### [Excerpted passage]
--

[lug] slocate.db.stf

Hugh Brown hugh at math.byu.edu
Thu Dec 28 14:48:42 MST 2006



On Thu, 28 Dec 2006, Ben wrote:

>
> >> Everyday for the past week I've been getting this e-mail from
> >> cron.daily:
> >>
> >> /etc/cron.daily/slocate:
> >> updatedb: fatal error: The temp file '/var/lib/slocate/slocate.db.stf'
> >> already exists and does not appear to be a valid slocate database.
> >> Please remove before creating the database.
> >>
> >>
> >> I'm running debian sarge and I swear I didn't change anything. I just
> >> started getting the message. There is
> >> no /var/lib/slocate/slocate.db.stf on the harddrive now, and when I
> >> run /etc/cron.daily/slocate from the command prompt, I don't get any
> >> errors. The slocate database is being updated, so maybe I can ignore
> >> the message. Any ideas what's going on?
> >>
> >
> > Could be more than one copy of updatedb trying to run at the same time.
> > Check your crontabs and cron logs for duplicates.

--

### [Excerpted data]
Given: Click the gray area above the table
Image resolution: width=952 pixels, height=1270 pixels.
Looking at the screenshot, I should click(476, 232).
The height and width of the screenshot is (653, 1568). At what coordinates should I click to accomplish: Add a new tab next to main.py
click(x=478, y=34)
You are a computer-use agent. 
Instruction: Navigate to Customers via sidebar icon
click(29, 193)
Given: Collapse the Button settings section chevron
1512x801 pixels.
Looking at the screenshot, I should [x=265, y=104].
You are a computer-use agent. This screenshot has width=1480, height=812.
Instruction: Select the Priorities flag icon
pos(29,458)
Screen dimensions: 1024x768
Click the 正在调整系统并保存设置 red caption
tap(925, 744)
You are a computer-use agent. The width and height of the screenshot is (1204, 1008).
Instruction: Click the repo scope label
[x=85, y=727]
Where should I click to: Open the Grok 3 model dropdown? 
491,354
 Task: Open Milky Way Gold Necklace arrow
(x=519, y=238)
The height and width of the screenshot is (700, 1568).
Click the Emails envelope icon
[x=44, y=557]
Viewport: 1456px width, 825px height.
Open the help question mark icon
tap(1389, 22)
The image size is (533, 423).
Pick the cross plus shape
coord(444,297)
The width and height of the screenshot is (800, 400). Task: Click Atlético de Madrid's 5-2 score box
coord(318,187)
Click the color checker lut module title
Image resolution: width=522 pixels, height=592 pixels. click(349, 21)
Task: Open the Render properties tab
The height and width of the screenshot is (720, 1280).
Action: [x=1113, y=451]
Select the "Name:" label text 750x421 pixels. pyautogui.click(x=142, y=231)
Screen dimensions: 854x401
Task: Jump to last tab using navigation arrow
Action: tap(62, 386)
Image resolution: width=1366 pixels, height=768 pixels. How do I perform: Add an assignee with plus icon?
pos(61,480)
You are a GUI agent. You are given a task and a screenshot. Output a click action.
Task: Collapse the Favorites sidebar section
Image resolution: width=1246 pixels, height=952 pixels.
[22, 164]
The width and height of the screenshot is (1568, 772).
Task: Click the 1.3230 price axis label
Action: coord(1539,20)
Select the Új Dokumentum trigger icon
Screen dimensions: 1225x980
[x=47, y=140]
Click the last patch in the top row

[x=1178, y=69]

--

### [What to produce]
Pick up the mailing-list thread about the slocate cron error right after its last line, carrying the reply forward.

### [Solved problem]
> >
> Ok, so a duplicate cron entry sounds like reasonable cause. The .stf is
> a temp file that goes away when the slocate cron finishes, which is why
> I don't see it normally, but it exists when this second cron comes up
> and then gives me that error. So how can I test this? All the entried in
> /etc/cron.daily/* run sequentially, right? The only related cron I see
> is find.notslocate. I made it non-executable, but I'm getting the same
> error. I checked /etc/cron.d/* I don't see anything slocate related. My
> logs don't show anything helpful about cron -- just that cron.daily ran.
> And no idea why this would have started all of a sudden. If it were a
> program crash or something, shouldn't I be able to find the stf file. If
> a duplicate entry for cron, maybe now it is taking longer to run and
> bumping up against the second cron and before it ran faster and they
> didn't overlap in time?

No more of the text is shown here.